The tightest prime zipper Define a prime zipper as an increasing function $f(n)$ mapping $\mathbb{N}$ into $\mathbb{N}$
with the property that, for every $n \ge 1$, there is at least one prime within the
inclusive interval $[ f(n), f(n+1) ]$.
For example, let $f(n)=2^n$. 

   


This is a prime zipper, because Bertrand's Postulate says that, for every $n$, there is a prime $p$
such that $n < p < 2n$.
What is the slowest-growing known or conjectured prime zipper?
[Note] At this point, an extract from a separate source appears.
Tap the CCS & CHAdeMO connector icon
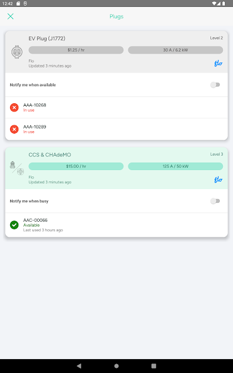The width and height of the screenshot is (233, 373). coord(17,168)
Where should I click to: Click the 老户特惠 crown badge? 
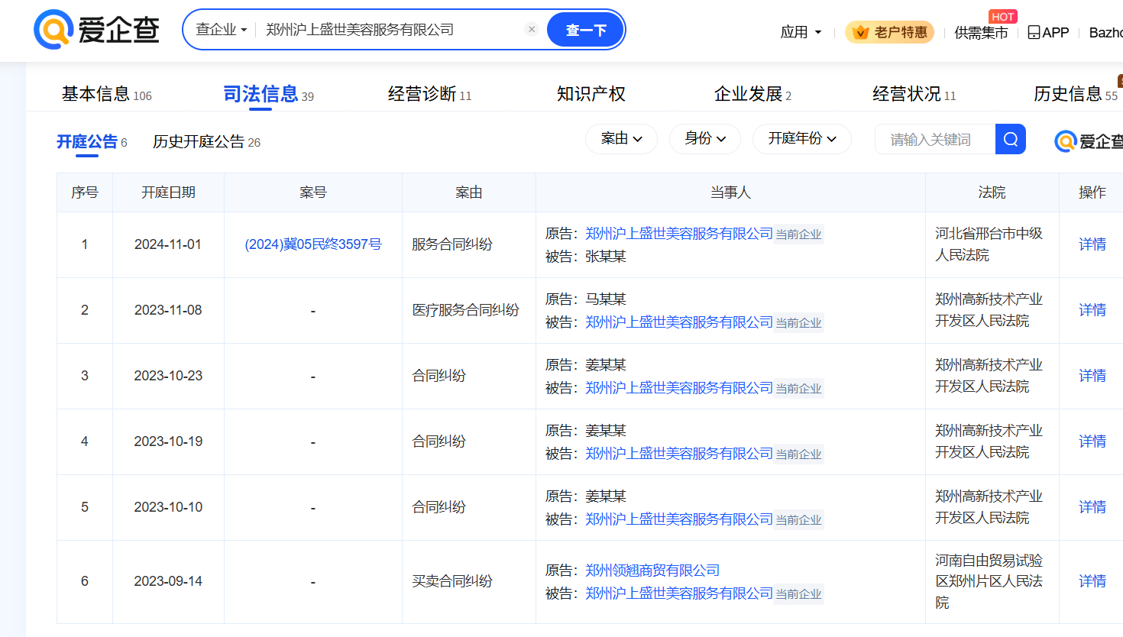[x=890, y=32]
Is there a polynomial prime zipper?
 A: The slowest growing zipper will depend on the size of $p_{n+1}-p_n$ where $p_n$ is the $n^{th}$ prime number.  There are many results regarding the size of the largest prime gap.
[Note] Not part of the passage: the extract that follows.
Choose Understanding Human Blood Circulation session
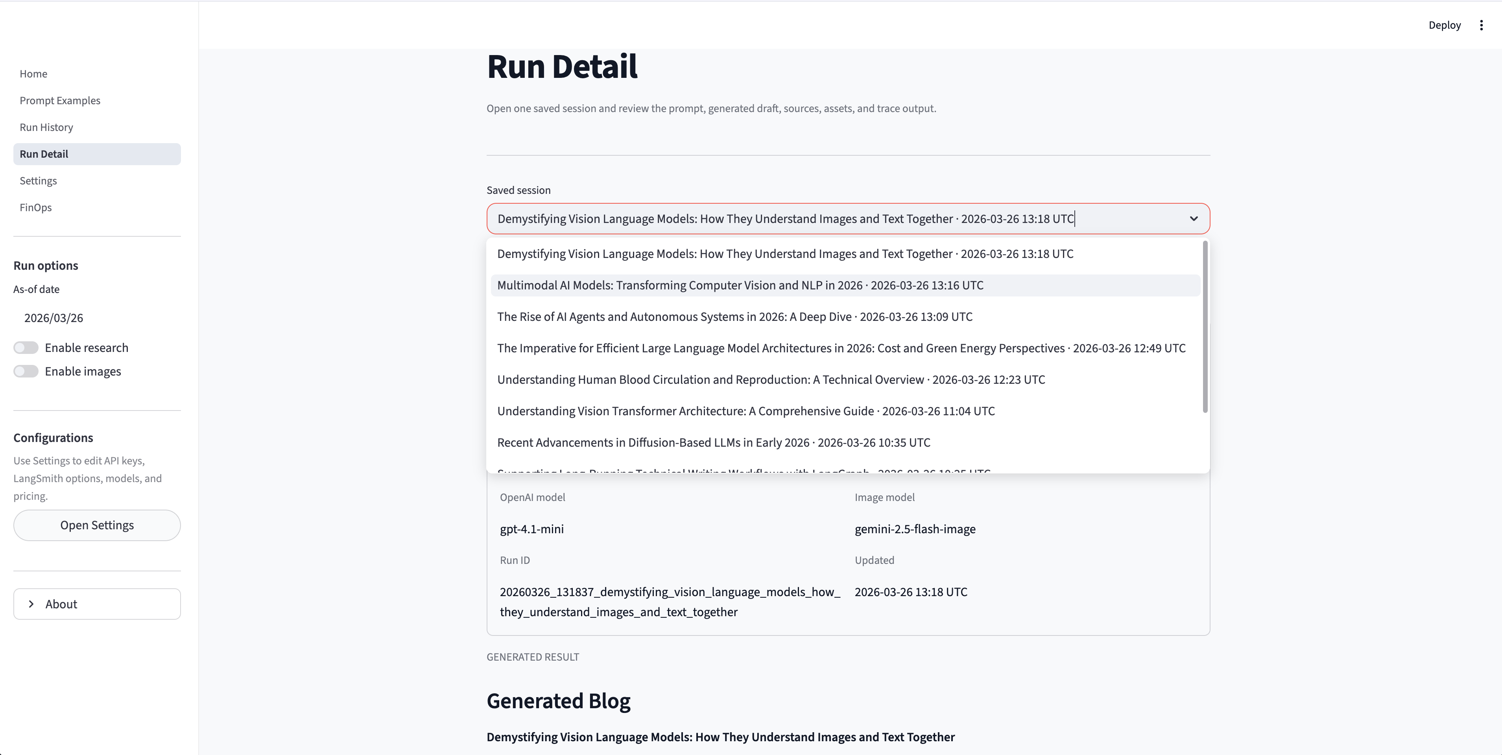Image resolution: width=1502 pixels, height=755 pixels. (x=770, y=380)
Unconditional:  The work of Baker, Harman and Pintz shows that $$p_{n+1}-p_n \ll p_n^{0.525}$$ for some computable constant.   This means that your zipper function may be taken to be $f(n)=Cn^{40/19}$ for some constant $C$.  The $\frac{40}{19}$ appears in the exponent because $\frac{40}{19}=\frac{1}{1-0.525}$.
Conditional:
If we assume the Riemann Hypothesis, then we have $$ p_{n+1}-p_n \ll \sqrt {p_n}\log p_n,$$ and we may take $f(n)=n^2 \log n$.  Assuming Cramer's conjecture, which says that $$p_{n+1}-p_n =O\left((\log p_n)^2\right),$$ would allows us to take $f(n)=Cn(\log n)^2$ for some constant $C$.
Also see this Wikipedia article on prime gaps.
Remark: Note that finding a prime zipper which grows slower than $f(n)=Cn^{40/19}$ would imply better bounds on the largest prime gap, so your question is equivalent to asking what is the largest prime gap.
** Avoid pointless functions such as $f(n)=p_n+1$.